Banking regulators have bowed to pressure from Europe and emerging markets and will let more banks use their own internal credit assessments to cut the capital they must hold against bad-debt risks.
Regulators were seeking to overhaul a 20-year agreement which sets minimum capital standards.
Their concession follows claims that the original proposals for updating the 1988 Basle accord favoured big American banks too much, and did not reflect that in some respects banks in countries such as Hong Kong and Singapore are more advanced than those in other industrialised countries.
Regulators have also conceded that high-grade corporate lenders from emerging markets can sometimes be treated more favourably for capital purposes than the government of the countries in which they are based.
Bill McDonough, chairman of the New York Federal Reserve and head of the Basle review committee, said the existing rules, which specify a blanket 8 per cent minimum capital ratio for all banks, had been eroded by innovation in the industry over the past 20 years.
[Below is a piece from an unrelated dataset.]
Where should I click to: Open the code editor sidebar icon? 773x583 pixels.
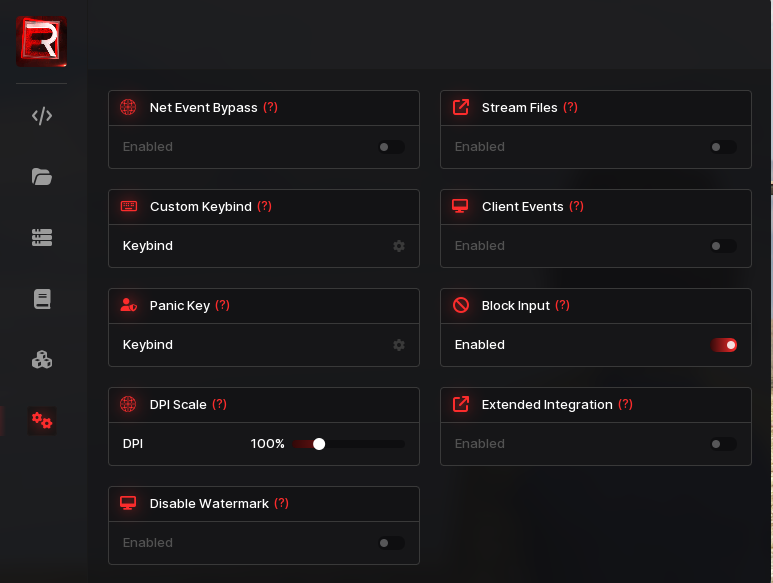(x=42, y=116)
The new rules, coming into force in 2004, should not change the overall amount of capital in the banking system, said Mr McDonough.
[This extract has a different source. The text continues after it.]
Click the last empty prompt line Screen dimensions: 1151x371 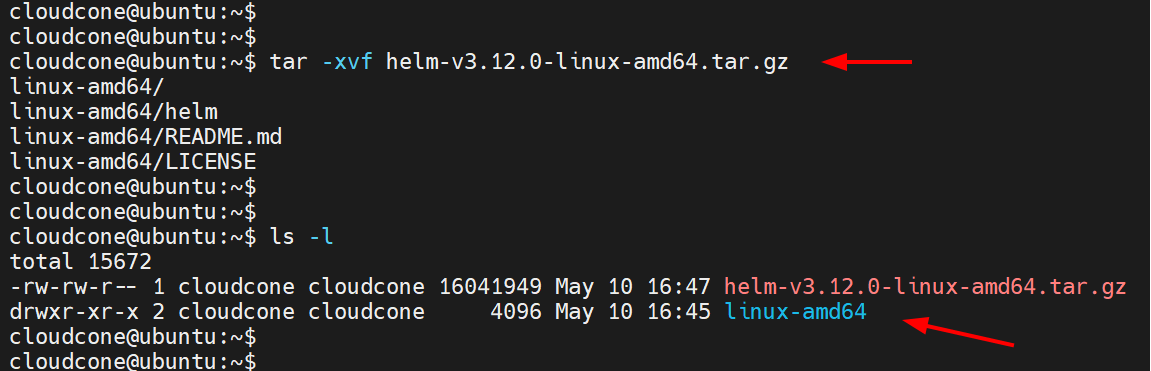134,361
Banks which were able to take advantage of the flexibility in the rules would be able to reduce the amount of regulatory capital they needed to hold and return it to shareholders or use it to expand their business.
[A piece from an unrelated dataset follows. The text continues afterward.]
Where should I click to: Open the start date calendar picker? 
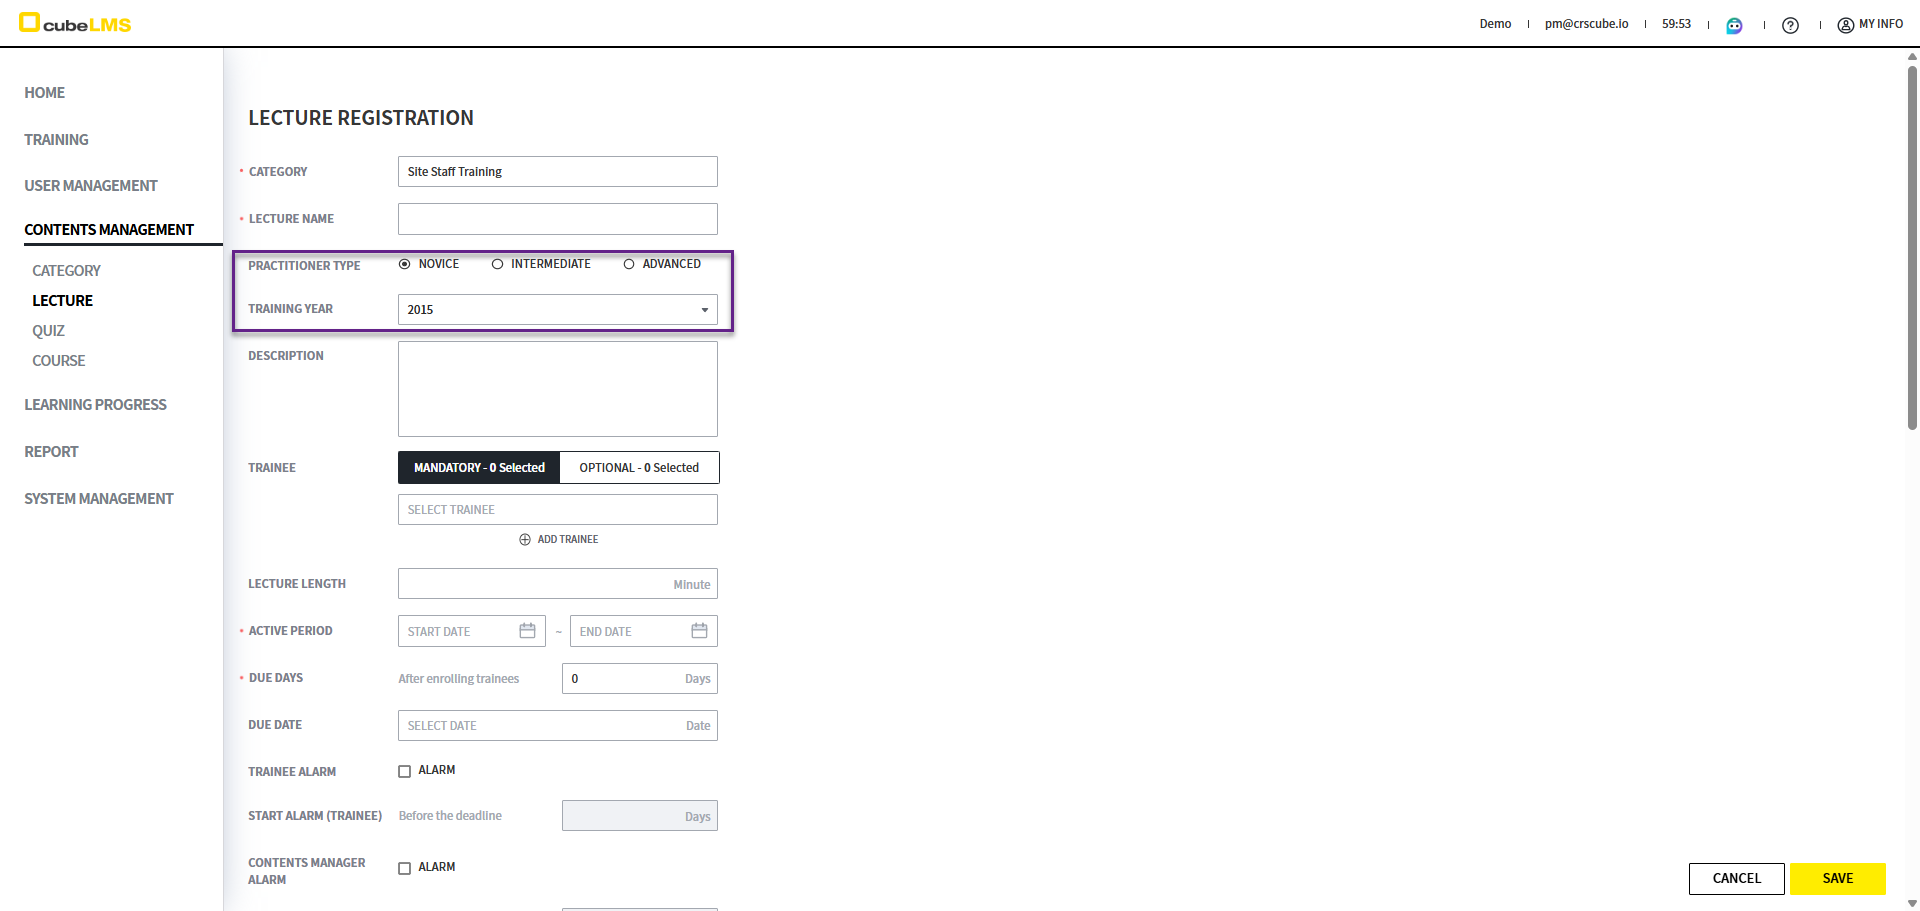(527, 631)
"This accord essentially rewards those who are good bankers," he said. "It will make a safer and better banking system - a better shock absorber for the economy."
He said regulators were perturbed by the growing trend of banks to resort to securitisation and derivatives to shift liabilities off balance sheets and get round existing rules.
But banks could be given more credit for hedging and the use of collateral and netting (offsetting credit and debits from the same party) to offset risk.